The pro-term Chairman, Mr. Akin Rotimi, who made this known recently at the 20th anniversary dinner of the association held at the college hall, expressed concern that the country is confronted with violent extremism and ultra-nationalistic agitations, just as he disclosed that the association has secured the release of 30 prisoners needlessly incarcerated and paid the hospital bill of a number of patients who are now well but held because of their inability to pay.

He said the move was to commemorate its anniversary and in collaboration with a non-profit organisation, the Angle Project, adding that it has finalised the paperwork and met the financial bail conditions of the prisoners.
“The twin evils of incompetence and corruption have become our culture and continue to undermine our institutions and daily lives. Poverty has been weaponised to keep our people in perpetual servitude and dependency on stomach infrastructure. A small circle of political elite have been foisted on us, most of them bereft of neither ideology nor a commitment to the common good. This is why we are leveraging this season to refocus on our obligations to KC and the larger society.”
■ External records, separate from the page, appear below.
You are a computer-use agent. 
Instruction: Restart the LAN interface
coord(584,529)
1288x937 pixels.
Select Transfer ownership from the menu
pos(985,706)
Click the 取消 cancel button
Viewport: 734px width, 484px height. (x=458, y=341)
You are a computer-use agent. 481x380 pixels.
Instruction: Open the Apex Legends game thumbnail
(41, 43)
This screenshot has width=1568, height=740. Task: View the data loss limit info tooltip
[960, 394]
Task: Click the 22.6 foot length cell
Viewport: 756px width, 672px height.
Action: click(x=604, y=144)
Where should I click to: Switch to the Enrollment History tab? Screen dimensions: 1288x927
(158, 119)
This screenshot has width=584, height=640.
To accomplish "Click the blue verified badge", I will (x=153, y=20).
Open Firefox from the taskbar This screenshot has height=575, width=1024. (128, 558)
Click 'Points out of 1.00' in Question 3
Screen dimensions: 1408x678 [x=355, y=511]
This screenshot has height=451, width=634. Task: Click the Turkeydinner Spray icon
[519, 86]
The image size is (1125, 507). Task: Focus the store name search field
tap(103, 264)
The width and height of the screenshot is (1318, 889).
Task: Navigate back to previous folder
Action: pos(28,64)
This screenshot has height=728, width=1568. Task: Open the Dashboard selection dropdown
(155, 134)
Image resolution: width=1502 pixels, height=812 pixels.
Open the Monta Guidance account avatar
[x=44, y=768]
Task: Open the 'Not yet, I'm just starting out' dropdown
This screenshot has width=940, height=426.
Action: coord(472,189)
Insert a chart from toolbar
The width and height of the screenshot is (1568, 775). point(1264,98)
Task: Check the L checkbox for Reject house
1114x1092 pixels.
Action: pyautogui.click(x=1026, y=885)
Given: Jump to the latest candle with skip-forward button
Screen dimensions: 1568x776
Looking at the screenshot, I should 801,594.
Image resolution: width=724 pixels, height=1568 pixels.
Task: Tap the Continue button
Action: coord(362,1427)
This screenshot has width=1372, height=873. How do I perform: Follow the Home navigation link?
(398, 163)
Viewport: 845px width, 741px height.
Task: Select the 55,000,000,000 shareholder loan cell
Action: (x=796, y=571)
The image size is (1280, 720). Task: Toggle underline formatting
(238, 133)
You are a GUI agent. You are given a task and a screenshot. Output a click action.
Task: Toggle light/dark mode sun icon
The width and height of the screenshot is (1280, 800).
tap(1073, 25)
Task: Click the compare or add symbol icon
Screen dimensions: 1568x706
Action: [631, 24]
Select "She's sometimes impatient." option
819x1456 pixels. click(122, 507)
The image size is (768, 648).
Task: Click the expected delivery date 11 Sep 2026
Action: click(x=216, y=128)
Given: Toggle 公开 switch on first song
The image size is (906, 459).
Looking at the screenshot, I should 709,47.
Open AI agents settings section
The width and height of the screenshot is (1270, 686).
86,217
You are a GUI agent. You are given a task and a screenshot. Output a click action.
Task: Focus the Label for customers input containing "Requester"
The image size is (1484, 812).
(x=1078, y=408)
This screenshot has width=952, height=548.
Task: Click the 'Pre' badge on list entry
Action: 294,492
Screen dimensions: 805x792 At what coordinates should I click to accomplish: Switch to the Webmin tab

Other projects the association embarked on include renovation and equipping a model classroom complete with smart boards and inverters for back-up power supply; facilitating the support of the Lagos State cricket association for the construction of a new cricket pitch in the college; as well as the donation of equipment and kits.
“In addition, a cricket coach has been engaged to train the boys twice a week. For this we are grateful to KCOBA Kofi Sagoe, Chairman of the LSCA for aligning with our vision and making this happen.”

He lauded the efforts of former teachers and non-academic staff that were at the programme to celebrate with the association, saying, “teachers play a crucial role in society. The noble occupation is undertaken by volunteer spirits for whom personal gain is not the cardinal consideration for enlisting in the corps of those on whose shoulders the task of building future generations rests.”

Rotimi expressed the association’s determination to position its members for greater positions of authority in politics and governance; commerce and enterprise; as well as every sphere of human endeavour.
The keynote speaker and past president of KCOBA, Alhaji Femi Okunnu, who spoke about ownership of primary and secondary education by the state government, noted that the issue of restructuring has been disjointed.

He said the federal government had usurped the powers of state governments by interfering in primary and secondary education and health, housing and local government creation and administration, adding that this was an against the country’s constitution.

Okunnu added that in the past, the federal government was only entitled to 20 per cent of federal allocation while the states took 50 per cent based on their functions, but that up till now, the functions had not changed, yet the revenue allocation formula had changed to the advantage of the federal government.
The acting Principal and Chemistry teacher, Mrs. Elizabeth Ibezim thanked the old boys for their support.